If Illinois is to move more quickly into a clean energy future, state Senate President Don Harmon and House Speaker Chris Welch must make it happen. Promptly.
A comprehensive energy bill in the Legislature that would ensure Illinois is doing its part to combat manmade climate change is stalled in a showdown between labor unions on one side and environmentalists and backers of equity in the growing renewable energy industry on the other.
Both sides say they are at an impasse, which is unconscionable at a time when new and more terrifying climate catastrophes are erupting all around us.
Editorials
Jobs and climate on the line
Organized labor supports subsidies for Exelon that would protect well over 1,000 union jobs at two nuclear plants that are threatened with closure. But the unions also support protecting fossil-fuel-burning jobs, including at the downstate Prairie State coal plant, Illinois’ biggest carbon polluter. So far, organized labor has enjoyed enough support in the Legislature to ensure that no bill can pass without its backing.
But environmentalists, for their part, argue that any bill that keeps fossil-fuel-burning plants open indefinitely is not pro-climate. They have agreed to allow the Prairie State coal plant to remain open for 14 years, and for 10 more years after that if it can capture 90% of its carbon emissions. But they insist that a line be drawn. They want the generation of electrical power in Illinois to be carbon-free by 2050.
Environmentalists are reluctant to give Exelon subsidies to keep nuclear plants running unless the subsidies are part of a significantly more ambitious effort to create a climate-friendly power sector. They also contend that organized labor’s demand for paying prevailing wages on every project in the renewable energy business, large and small, would block minority-owned companies from getting a foothold.
Like organized labor, the environmentalists appear to have the clout to block any bill they oppose. Gov. J.B. Pritzker has said he wants a strong pro-climate energy bill.
Federal bailout falls short
On Monday, Exelon warned that a $6 billion federal program to bail out unprofitable nuclear plants won’t keep the energy company from closing the two Illinois plants, at Byron and Dresden, because the federal money would have to be appropriated each year; it could not be counted on. Last week, Exelon filed decommissioning reports for the two plants.
If the two nuclear plants close, the energy they generate likely would have to be generated instead, for now, by power plants that burn natural gas and emit greenhouse gases. As it stands, Byron is scheduled to close in September and Dresden in November. Illinois could see the largest increase in carbon emissions in the country.

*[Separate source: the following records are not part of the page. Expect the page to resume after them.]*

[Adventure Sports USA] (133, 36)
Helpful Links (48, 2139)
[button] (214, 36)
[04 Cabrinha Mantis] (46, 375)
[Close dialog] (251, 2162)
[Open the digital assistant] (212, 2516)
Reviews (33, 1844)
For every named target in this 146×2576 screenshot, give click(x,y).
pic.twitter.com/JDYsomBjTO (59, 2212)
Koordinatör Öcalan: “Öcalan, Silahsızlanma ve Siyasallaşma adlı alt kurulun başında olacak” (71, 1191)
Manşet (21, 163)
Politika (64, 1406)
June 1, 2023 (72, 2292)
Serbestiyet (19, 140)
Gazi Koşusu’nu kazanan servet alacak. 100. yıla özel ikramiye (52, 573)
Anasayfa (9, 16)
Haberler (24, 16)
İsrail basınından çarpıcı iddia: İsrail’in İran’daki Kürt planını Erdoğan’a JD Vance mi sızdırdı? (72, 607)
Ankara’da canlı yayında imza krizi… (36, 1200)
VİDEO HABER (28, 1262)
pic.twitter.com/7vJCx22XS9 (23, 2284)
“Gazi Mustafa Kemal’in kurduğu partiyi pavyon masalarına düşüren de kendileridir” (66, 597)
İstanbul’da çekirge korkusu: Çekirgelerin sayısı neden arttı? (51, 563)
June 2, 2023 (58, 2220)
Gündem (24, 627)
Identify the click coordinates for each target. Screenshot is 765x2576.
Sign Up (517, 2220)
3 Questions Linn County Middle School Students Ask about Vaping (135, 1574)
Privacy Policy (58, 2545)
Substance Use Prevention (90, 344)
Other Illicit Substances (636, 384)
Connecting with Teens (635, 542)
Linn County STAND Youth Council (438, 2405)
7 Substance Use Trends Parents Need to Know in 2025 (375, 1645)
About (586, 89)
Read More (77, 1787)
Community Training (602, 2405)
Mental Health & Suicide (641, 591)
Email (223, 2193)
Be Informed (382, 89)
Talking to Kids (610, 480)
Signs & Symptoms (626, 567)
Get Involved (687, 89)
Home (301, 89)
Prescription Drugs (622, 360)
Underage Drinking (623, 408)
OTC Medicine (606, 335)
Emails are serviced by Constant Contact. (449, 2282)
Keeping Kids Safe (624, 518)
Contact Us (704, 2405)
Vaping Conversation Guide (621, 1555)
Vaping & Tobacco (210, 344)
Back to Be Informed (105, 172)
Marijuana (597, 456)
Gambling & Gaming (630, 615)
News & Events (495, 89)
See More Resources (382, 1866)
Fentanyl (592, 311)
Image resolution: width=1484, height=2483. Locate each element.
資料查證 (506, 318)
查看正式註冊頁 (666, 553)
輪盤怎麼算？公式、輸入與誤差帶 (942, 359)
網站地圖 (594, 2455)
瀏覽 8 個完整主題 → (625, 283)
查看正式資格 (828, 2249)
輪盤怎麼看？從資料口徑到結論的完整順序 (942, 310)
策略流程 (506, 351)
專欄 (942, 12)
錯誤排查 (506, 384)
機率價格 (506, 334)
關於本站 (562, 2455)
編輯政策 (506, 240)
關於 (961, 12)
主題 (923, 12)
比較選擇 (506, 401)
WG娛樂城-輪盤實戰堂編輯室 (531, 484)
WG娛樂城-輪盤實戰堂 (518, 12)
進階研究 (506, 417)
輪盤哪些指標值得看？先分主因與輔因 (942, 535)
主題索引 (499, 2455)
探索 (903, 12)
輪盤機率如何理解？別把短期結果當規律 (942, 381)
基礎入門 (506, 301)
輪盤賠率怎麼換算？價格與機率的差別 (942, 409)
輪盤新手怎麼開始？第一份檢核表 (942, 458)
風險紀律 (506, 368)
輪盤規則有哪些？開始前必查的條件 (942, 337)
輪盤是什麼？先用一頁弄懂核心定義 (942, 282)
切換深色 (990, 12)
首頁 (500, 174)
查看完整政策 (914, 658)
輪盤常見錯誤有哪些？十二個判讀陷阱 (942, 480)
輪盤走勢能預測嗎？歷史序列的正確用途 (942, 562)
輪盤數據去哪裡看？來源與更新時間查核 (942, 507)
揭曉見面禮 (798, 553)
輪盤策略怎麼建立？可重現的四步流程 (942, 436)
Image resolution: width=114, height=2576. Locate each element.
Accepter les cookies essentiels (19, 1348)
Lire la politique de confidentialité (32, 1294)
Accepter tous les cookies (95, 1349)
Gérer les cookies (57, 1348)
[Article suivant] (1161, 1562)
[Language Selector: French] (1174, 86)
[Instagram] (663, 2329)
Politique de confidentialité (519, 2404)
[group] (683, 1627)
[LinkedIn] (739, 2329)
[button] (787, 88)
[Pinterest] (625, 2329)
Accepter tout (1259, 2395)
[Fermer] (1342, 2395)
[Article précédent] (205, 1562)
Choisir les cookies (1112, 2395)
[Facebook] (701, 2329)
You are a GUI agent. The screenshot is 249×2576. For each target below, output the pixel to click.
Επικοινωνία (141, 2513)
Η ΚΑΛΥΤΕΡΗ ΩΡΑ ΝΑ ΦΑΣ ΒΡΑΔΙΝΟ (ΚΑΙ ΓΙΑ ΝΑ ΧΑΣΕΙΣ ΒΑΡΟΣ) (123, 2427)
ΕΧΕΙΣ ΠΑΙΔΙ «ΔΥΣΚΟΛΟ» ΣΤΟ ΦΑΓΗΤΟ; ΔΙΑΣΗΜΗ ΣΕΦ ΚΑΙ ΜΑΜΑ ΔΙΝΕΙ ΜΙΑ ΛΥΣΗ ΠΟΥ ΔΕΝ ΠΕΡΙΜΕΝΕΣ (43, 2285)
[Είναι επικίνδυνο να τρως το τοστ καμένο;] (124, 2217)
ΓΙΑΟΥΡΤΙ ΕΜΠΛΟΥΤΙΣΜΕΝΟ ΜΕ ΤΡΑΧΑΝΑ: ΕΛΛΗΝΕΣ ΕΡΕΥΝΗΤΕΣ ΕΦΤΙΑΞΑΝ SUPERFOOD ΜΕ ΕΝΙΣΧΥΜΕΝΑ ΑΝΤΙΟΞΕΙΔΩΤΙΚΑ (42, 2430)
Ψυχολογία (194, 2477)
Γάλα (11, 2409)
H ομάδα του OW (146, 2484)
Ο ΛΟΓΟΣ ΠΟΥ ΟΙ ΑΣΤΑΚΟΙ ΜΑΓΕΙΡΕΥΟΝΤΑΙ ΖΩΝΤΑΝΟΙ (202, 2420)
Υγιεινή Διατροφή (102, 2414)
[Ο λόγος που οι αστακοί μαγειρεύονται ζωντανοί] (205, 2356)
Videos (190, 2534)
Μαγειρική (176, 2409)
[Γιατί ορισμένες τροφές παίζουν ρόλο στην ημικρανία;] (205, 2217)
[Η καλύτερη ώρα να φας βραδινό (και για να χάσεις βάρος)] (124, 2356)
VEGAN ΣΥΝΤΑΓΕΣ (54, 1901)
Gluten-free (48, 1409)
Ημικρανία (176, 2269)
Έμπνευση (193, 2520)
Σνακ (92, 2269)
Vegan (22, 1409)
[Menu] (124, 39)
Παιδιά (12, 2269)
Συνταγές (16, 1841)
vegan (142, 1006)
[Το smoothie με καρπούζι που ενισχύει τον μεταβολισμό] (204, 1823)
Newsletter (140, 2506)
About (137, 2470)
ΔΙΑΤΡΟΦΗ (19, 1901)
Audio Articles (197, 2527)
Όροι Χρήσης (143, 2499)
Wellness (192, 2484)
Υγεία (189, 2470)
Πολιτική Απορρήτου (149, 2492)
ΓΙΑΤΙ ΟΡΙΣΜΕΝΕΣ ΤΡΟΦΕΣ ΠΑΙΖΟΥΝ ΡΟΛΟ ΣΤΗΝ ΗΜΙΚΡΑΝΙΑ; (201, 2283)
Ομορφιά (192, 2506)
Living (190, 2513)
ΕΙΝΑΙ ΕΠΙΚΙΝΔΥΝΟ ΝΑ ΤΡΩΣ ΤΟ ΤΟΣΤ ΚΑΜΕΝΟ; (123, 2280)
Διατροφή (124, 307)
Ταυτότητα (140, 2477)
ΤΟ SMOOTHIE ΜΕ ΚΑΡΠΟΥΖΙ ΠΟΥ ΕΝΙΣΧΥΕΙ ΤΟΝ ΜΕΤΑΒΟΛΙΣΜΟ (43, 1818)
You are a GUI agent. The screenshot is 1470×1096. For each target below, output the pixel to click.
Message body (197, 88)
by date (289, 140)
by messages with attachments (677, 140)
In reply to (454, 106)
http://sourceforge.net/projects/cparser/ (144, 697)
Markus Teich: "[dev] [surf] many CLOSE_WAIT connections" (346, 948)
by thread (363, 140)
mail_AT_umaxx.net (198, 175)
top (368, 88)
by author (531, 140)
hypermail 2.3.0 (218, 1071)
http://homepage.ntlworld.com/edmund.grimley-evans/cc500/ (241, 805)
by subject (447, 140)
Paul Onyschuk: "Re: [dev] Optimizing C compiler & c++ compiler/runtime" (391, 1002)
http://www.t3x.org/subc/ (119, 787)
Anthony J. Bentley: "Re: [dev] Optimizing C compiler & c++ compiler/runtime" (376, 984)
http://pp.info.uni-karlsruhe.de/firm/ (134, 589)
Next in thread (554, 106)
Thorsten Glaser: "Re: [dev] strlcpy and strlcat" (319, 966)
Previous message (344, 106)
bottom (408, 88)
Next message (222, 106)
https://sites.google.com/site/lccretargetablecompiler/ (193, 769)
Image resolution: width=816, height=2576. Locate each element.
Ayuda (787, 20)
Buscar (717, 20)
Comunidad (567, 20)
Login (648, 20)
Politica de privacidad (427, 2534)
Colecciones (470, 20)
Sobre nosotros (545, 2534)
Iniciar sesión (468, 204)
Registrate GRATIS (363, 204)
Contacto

The Legislature needs to act this month.
In a letter on Monday to Pritzker and leaders of the General Assembly, Climate Jobs Illinois, a coalition of labor unions, accused environmentalists of negotiating in bad faith. In response, the Illinois Clean Jobs Coalition, which includes environmental advocacy groups and other stakeholders, argued that it is the unions that keep moving the negotiating goalposts. In his own letter Monday, Pritzker also said “pro-coal” forces have moved the goalposts.
Longing for the days of Madigan
Talks have reached such a low that some negotiators are longing for the days of former House Speaker Michael Madigan. Whenever negotiations on a crucial piece of legislation hit an impasse back then, one negotiator quietly said, Madigan would call everybody together and essentially say, “You get this, you get this and you get this” — and a bill would get passed.
Here’s a sign of how far things have gone off the rails: Illinois has already set aside more than $300 million — money collected from power utility customers — to boost the solar installation industry in the state. But if the money is not appropriated by the end of August, it must be returned. Yet, the Legislature has been unable to agree to free up the money immediately, separately from the larger energy bill discussions, which should be a no-brainer.
On Monday afternoon, Harmon’s office issued a statement saying “the Senate intends to keep discussions going with stakeholders,” suggesting that lawmakers now will play a bigger role in negotiations rather than leave it to labor and environmental negotiators to take the lead.
But that’ll work only if the Legislature’s two top leaders — Welch and Harmon — are willing to twist some arms to achieve a strongly pro-climate bill.